Hans Uszkoreit war wie viele andere, die gegen die Intervention in die ČSSR protestierten, ein Kind von Eltern, die der DDR-Politikprominenz angehörten – Hans-Georg Uszkoreit war Hauptabteilungsleiter für Musik im Ministerium für Kultur. Bereits als Jugendlicher rebellierte Hans Uszkoreit gegen die gesellschaftlichen Zwänge in der DDR. Ein wichtiges Ausdrucksmittel für diesen Protest war die Musik. Als er in seiner Schule eine Wandzeitung über Bob Dylan und Donovan präsentierte, wurde er als "bürgerlicher Jugendlicher" und "irregeleiteter Pazifist" gerügt. Uszkoreit verweigerte die vormilitärische Ausbildung, trug lange Haare und produzierte mit Freunden Aufnahmen von Tonbändern, auf denen Musik mit regimekritischen Texten gemischt wurde, die zum Nachdenken anregen sollten. Tonbänder hatten gegenüber Flugblättern den Vorteil, dass sie nicht sofort als system-kritisch erkannt werden konnten. Zum Ende des 11. Schuljahres flog Uszkoreit als 17-Jähriger aus "disziplinarischen" Gründen von der Schule.

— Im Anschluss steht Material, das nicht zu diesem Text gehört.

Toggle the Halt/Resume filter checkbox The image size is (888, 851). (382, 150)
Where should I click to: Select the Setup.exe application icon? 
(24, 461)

Am Vorabend der Intervention war Hans Uszkoreit zusammen mit Nina Hagen im Kino gewesen, wo "Manche mögen’s heiß" von Billy Wilder lief. Anschließend traf man sich in Wolf Biermanns Wohnung, der dort sein Lied von der Prager Kommune vortrug. Uszkoreit wurde für seine Aktion gegen den Einmarsch der Truppen des Warschauer Paktes zu 15 Monaten Gefängnis verurteilt. Da er sich beharrlich den Anwerbungsversuchen der Stasi verweigerte, musste er seine Haftstraße bis zum letzten Tag absitzen. Zusammen mit Rosita Hunzinger floh er anschließend nach Westdeutschland. An seine Aktion zusammen mit Frank Havemann erinnert heute eine Gedenkstele an der Rückseite der Staatsbibliothek.